Democratic Sen. Ben Night-horse Campbell of Colorado, the only American Indian in Congress, adds, "Unemployment, suicide, fetal alcohol syndrome; it's so bad that they're hanging by their fingernails."
While many tribal leaders insisted that it was federal bureaucrats, not Clinton himself, who were responsible for the proposed IHS cuts, they also said it reminded them about the folly of totally trusting their well-being to the federal government.
Year after year, in both Democratic and Republican administrations, grim reports are issued by private groups and the federal government itself showing the legacy of the government's broken promises among the nation's 1.8 million American Indians:
American Indians, as a group, have the poorest health in the nation. Indians have the highest rates of diabetes and tuberculosis in the nation, with Indian tuberculosis rates exceeding the rates of White Americans by 900 percent. Indians, particularly males, die younger than any other group. Teen suicide rates among American Indians are four times greater than any other ethnic group. The accidental death rate for Indians is 166 percent greater than the rate for the United States as a whole, and the alcohol-related death rate is several times greater than the national rate.
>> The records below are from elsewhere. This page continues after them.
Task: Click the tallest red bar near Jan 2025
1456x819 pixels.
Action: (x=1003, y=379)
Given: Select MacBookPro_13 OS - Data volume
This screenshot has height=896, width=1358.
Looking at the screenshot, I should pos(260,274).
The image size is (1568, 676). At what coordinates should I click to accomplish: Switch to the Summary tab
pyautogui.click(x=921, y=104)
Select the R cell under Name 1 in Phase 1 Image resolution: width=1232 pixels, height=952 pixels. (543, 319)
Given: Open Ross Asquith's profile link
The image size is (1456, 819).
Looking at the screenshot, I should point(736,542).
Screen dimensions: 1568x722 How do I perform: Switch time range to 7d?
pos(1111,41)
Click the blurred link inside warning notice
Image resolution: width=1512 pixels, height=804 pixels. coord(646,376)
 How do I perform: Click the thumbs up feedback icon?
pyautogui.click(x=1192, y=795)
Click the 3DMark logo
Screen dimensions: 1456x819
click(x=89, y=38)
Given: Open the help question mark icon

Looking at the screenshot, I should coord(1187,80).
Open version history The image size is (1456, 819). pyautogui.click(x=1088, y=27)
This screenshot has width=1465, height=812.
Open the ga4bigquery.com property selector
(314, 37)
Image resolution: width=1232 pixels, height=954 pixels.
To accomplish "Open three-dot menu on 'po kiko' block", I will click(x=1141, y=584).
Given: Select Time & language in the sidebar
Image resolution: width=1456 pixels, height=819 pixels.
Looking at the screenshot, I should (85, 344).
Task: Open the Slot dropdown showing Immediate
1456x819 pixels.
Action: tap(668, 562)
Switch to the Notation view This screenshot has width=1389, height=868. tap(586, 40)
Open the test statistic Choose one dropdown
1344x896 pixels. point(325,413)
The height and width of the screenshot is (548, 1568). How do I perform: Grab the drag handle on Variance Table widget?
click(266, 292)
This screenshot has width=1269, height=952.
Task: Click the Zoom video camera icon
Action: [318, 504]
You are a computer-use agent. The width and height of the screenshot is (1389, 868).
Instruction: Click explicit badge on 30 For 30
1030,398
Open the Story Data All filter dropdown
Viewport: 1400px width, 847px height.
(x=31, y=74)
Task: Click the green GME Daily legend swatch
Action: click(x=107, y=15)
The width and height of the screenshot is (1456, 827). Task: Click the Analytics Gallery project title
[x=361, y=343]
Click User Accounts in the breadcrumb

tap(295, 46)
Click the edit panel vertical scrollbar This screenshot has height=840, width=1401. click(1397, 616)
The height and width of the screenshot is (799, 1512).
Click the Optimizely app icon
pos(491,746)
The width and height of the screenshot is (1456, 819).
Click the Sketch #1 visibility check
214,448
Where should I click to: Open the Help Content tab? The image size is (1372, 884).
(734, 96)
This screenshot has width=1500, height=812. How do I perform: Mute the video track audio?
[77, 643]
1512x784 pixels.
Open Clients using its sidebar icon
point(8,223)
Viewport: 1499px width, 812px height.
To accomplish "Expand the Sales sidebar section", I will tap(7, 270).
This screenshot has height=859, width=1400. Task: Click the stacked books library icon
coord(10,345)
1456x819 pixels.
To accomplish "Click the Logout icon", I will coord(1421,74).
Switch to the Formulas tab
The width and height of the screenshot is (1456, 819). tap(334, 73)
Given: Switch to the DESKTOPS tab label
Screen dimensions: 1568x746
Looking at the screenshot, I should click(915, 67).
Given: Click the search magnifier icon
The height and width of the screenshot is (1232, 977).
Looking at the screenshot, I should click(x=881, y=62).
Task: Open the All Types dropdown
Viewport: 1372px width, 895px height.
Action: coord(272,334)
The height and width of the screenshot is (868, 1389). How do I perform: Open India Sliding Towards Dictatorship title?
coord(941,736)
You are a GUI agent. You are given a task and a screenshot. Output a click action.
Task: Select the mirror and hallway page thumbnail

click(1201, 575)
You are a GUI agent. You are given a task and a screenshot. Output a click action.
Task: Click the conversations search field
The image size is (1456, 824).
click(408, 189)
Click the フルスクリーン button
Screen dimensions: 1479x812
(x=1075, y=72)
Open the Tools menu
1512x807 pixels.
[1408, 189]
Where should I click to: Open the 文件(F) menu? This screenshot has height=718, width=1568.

American Indians too often live in substandard housing. The Bureau of Indian Affairs says 93,000 Indians on reservations are homeless or underhoused. Among reservation homes, 20 percent don't have toilets, while half don't have telephones. A 1992 report by the National Commission on American Indian, Alaska Native and Hawaiian Native Housing estimated $15 billion in federal aid is needed to help provide housing for the nearly 100,000 Indian families on federal housing waiting lists.
Nearly half of all American Indians - 603,000 of 1.8 million, including 85,000 children - live below the poverty line. Reservation unemployment often exceeds 40 percent nationally and can be higher among some tribes.
While most American Indian children now attend public schools, the 11 percent - or 40,000 - who attend 181 Bureau of Indian Affairs schools frequently must put up with underpaid teachers, low quality education, and ill-equipped and sometimes dangerous buildings.